[DATA TO EXAMINE Boundary: Start]

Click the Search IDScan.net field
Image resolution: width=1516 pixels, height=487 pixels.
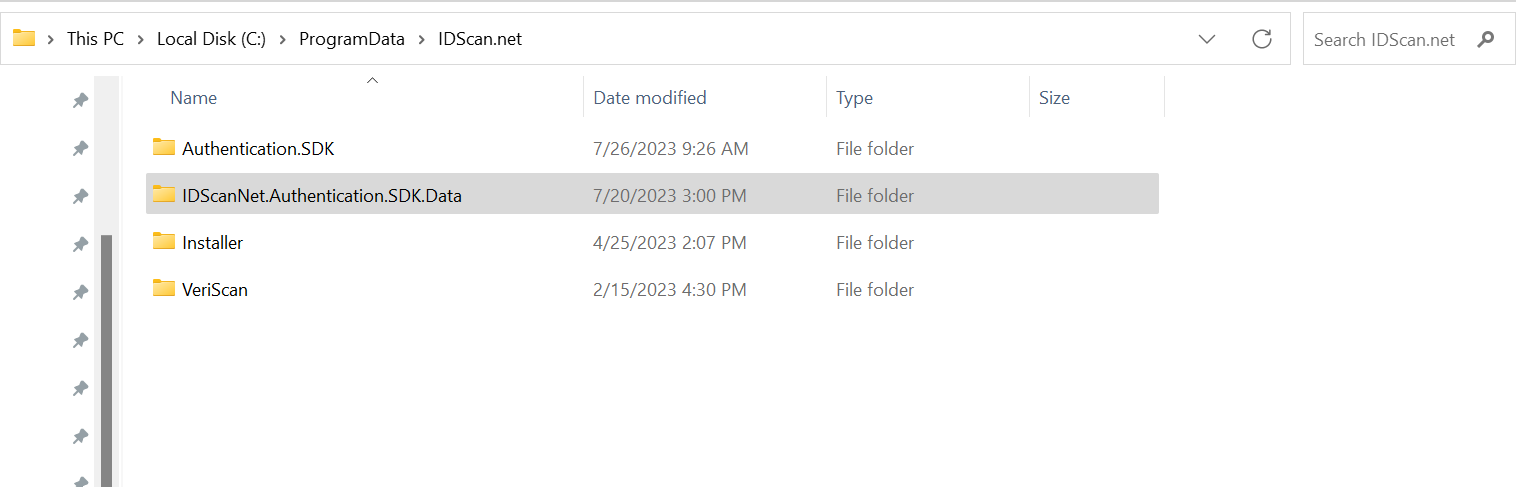click(1391, 40)
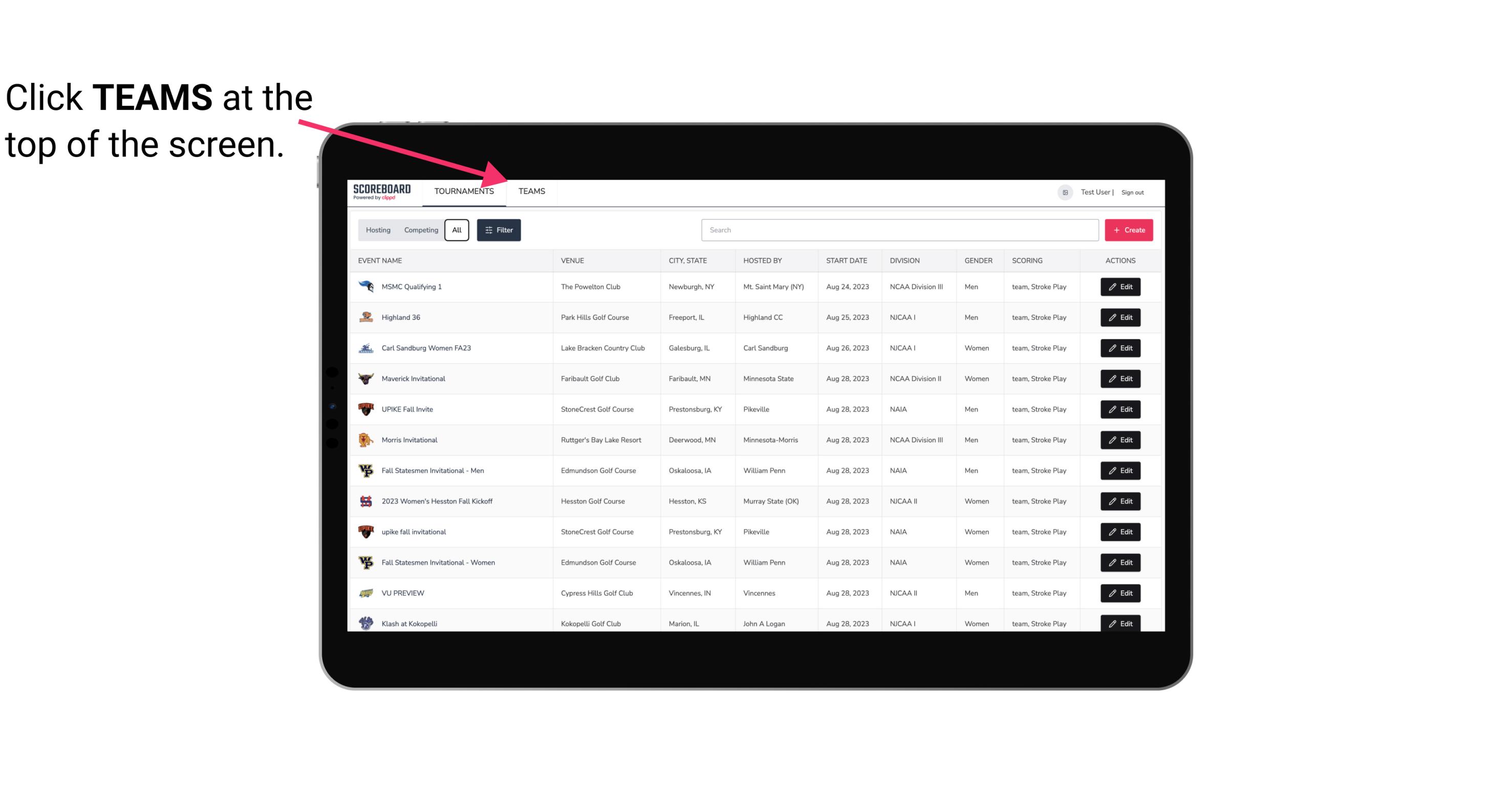This screenshot has width=1510, height=812.
Task: Click the Edit icon for MSMC Qualifying 1
Action: click(1121, 287)
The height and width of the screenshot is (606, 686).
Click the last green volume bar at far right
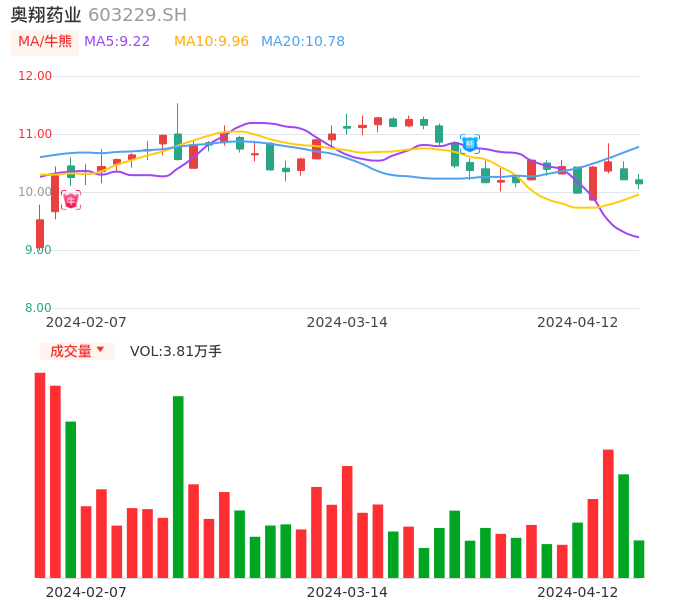639,559
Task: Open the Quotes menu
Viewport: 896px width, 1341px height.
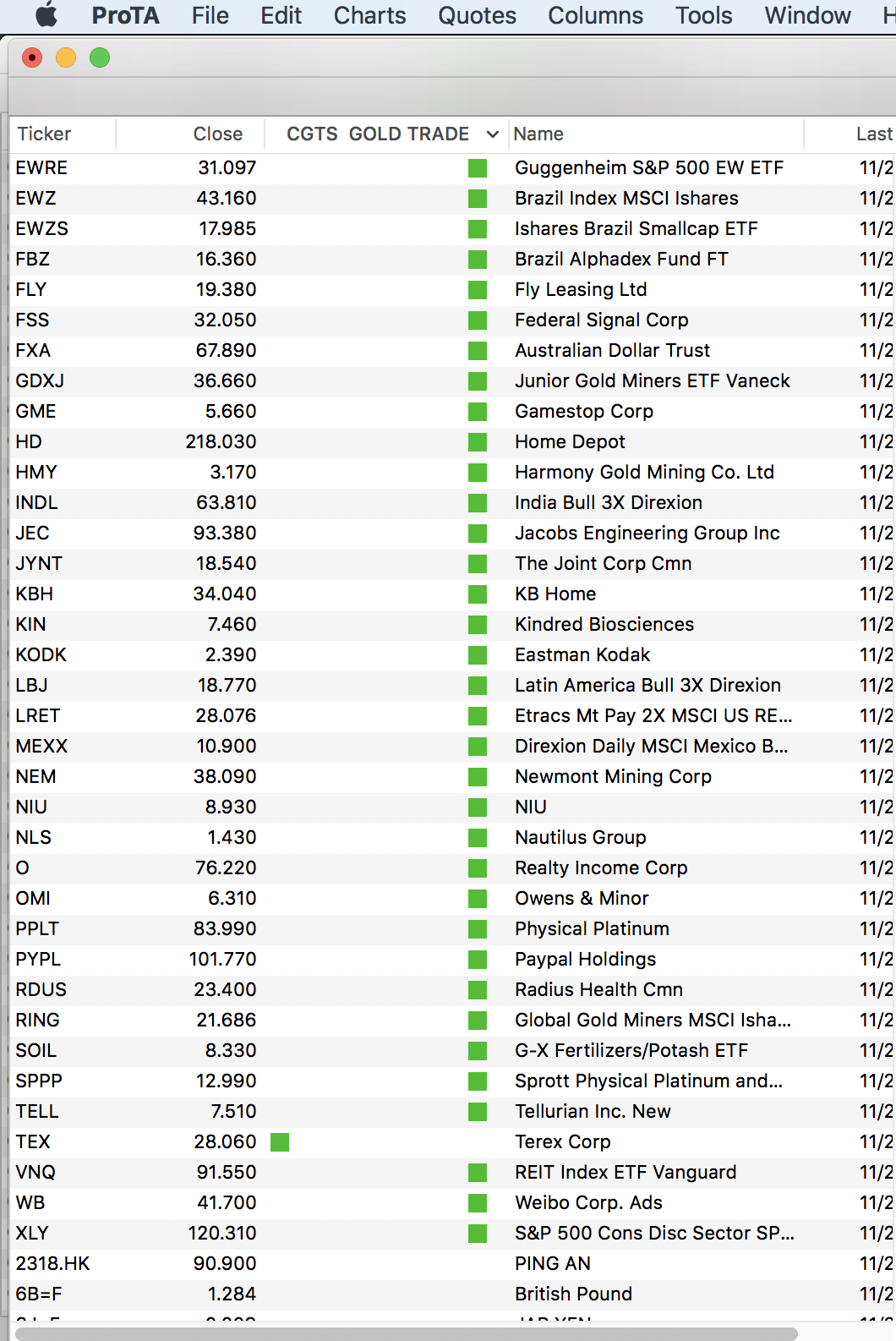Action: click(477, 15)
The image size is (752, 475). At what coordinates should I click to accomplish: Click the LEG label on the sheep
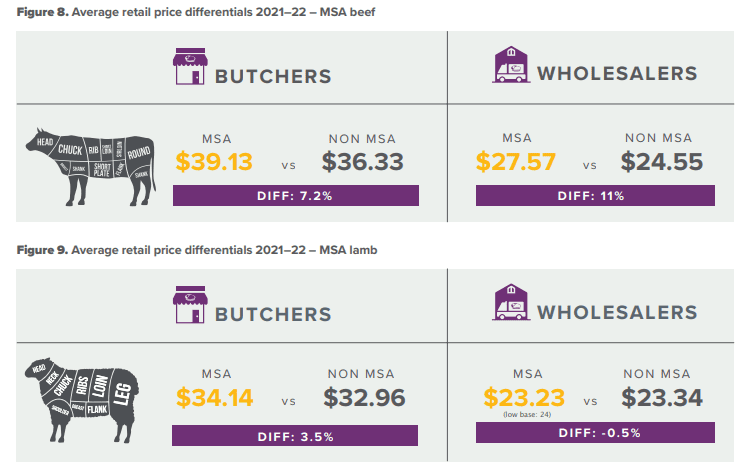pos(123,394)
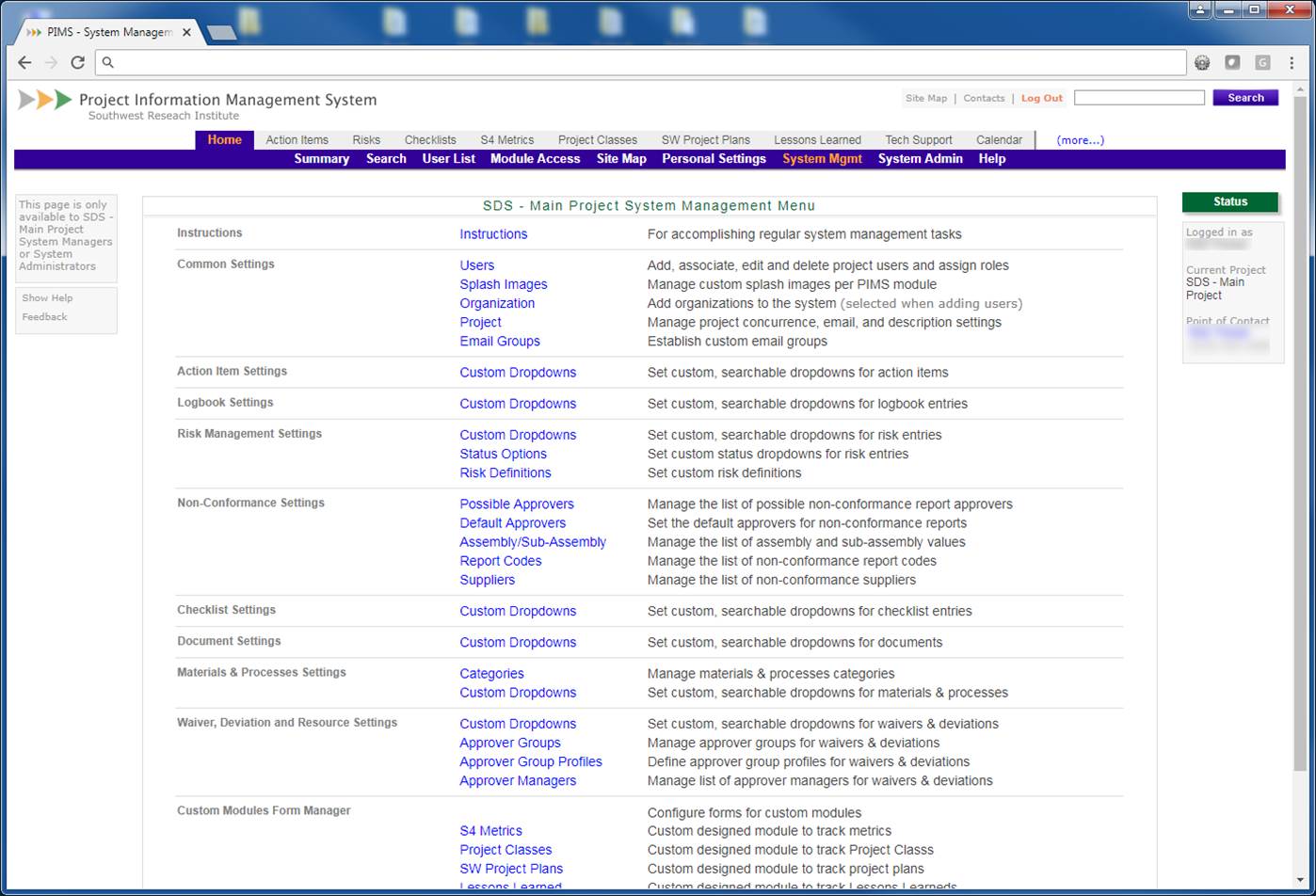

[DATA TO EXAMINE Boundary: End]

Retype the records exactly, but skip the pictures.

Click the Search IDScan.net field
Image resolution: width=1516 pixels, height=487 pixels.
click(1391, 40)
This screenshot has width=1510, height=812.
Task: Click the Edit icon for MSMC Qualifying 1
Action: click(1121, 287)
The height and width of the screenshot is (606, 686).
Click the last green volume bar at far right
639,559
Task: Open the Quotes menu
Viewport: 896px width, 1341px height.
Action: click(477, 15)
The image size is (752, 475). At what coordinates should I click to accomplish: Click the LEG label on the sheep
pos(123,394)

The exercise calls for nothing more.